AIM
Copy out the listing word for word, from the line containing "The width and" through the line containing "Viewport: 589px width, 408px height.", with both of those lines included. Leave the pictures out of your answer.

AVAILABLE RECORDS
_ _ _ _

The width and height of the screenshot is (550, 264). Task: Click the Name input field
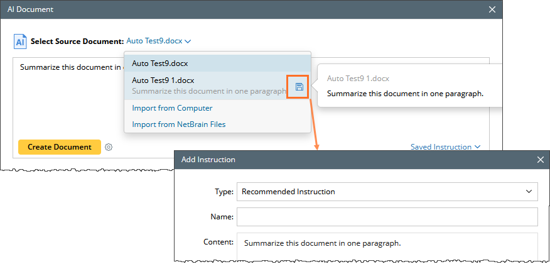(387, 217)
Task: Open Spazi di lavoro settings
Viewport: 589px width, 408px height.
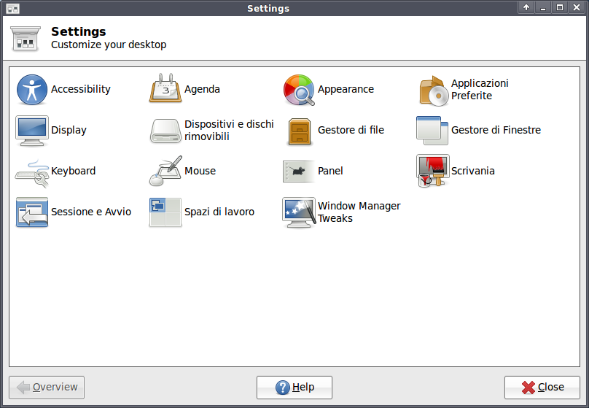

_ _ _ _

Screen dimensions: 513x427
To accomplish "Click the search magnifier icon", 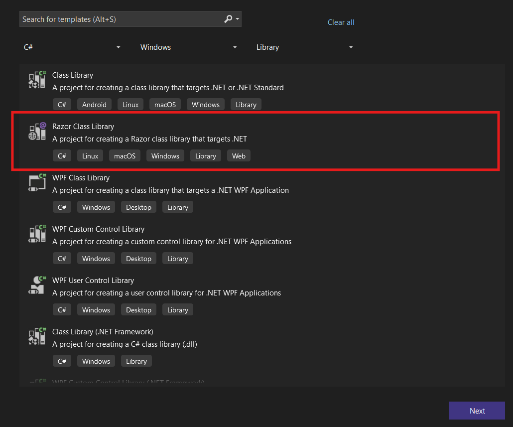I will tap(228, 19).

_ _ _ _

SOLUTION FOR THIS PROBLEM
The width and height of the screenshot is (550, 264). Task: Click the Name input field
(387, 217)
Task: Open Spazi di lavoro settings
Viewport: 589px width, 408px height.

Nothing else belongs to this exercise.